Ruthin ( ; ) is the county town of Denbighshire in north Wales. Located around a hill in the southern part of the Vale of Clwyd - the older part of the town, the castle and Saint Peter's Square are located on top of the hill, while many newer parts of the town are on the floodplain of the River Clwyd (which became apparent on several occasions in the late 1990s—new flood control works costing £3 million were inaugurated in autumn 2003). Ruthin also has villages on the outskirts of the town such as Pwllglas and Rhewl.
The name 'Ruthin' comes from the Welsh words rhudd (red) and din (fort), and refers to the colour of the new red sandstone which forms the geologic basis of the area, and from which the castle was constructed in 1277-1284. The original name of Rhuthin was 'Castell Coch yng Ngwern-fôr' (red castle in the sea-swamps).

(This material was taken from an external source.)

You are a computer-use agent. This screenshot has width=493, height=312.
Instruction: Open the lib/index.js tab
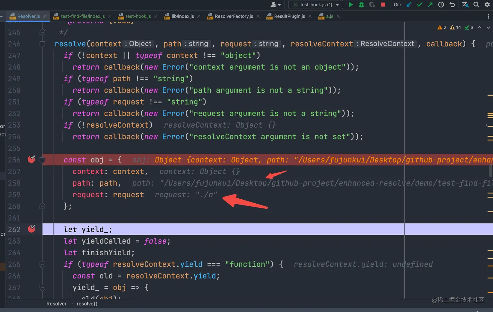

There is evidence of Celtic and later Roman settlements in the area. However, little is known of the history of the town before construction of Ruthin Castle started in 1277 by Dafydd, the brother of prince Llywelyn ap Gruffydd, but he forfeited the castle when he rebelled against King Edward I with his brother; Edward's queen, Eleanor, was in residence in 1281. The Marcher Lord, Reginald de Grey, Justiciar of Chester, was given the Cantref (an administrative district) of Deffrencloyt (= Dyffryn Clwyd, the Welsh for Vale of Clwyd), and his family ran the area for the next 226 years. The third Baron de Grey's land dispute with Owain Glyndŵr triggered Glyndŵr's rebellion against King Henry IV which began on 16 September 1400, when Glyndŵr burned Ruthin to the ground, reputedly leaving only the castle and a few other buildings standing.
The Lord de Grey established a Collegiate Church in 1310. Now, the Collegiate and Parish Church of St Peter, it dominates the Ruthin skyline. The double naved church boasts two medieval carved roofs. The church is known for its musical tradition, it has a large choir of children and adults and a four manual Wadsworth-Willis Organ. Behind the church can be seen the old college buildings, school and Christ's hospital.
The half-timbered Old Court House (built in 1401), now a branch of the NatWest Bank, features the remains of a gibbet last used to execute a Franciscan priest, Charles Meehan, also known as Mahoney. He was shipwrecked on the Welsh coast when Catholicism was equated with treason — Meehan was hanged, drawn, and quartered in 1679. He was beatified by Pope John Paul II in 1987 as one of the Eighty-five martyrs of England and Wales.
During the English Civil War the castle survived an eleven-week siege, after which it was demolished by order of Parliament. The castle was rebuilt in the 19th century as a country house, and is now a luxury hotel, the Ruthin Castle Hotel.
From 1826 until 1921 the castle was the home of the Cornwallis-West family, members of Victorian and Edwardian high society.
In its 18th century heyday as a town on drovers' routes from Wales into England, Ruthin was reputed to have "a pub for every week of the year". By 2007, however, there are only eleven pubs in the town.
In 1863 the Denbigh, Ruthin and Corwen Railway, which linked in Denbigh with the Vale of Clwyd Railway (subsequently part of the London and North Western Railway, the London, Midland and Scottish Railway, and British Rail) reached the town. The route ran from Rhyl on the north coast, through Denbigh and Ruthin to Corwen. Thereafter the line joined a route from Ruabon through Llangollen, Corwen and Bala to Barmouth. The railway and Ruthin railway station closed in 1963 as part of the Beeching Axe. The site of the town's railway station is now occupied by a large road roundabout (Brieg Roundabout) and the Ruthin Craft Centre which originally opened in 1982 but was rebuilt and reopened in 2008 .
Sir Henry Haydn Jones MP (1863–1950) politician, slate quarry owner, and owner of the Talyllyn Railway was brought up in the town. He is immortalised for children as Sir Handel, owner of the Skarloey Railway in Rev. W. Awdry's Railway Series.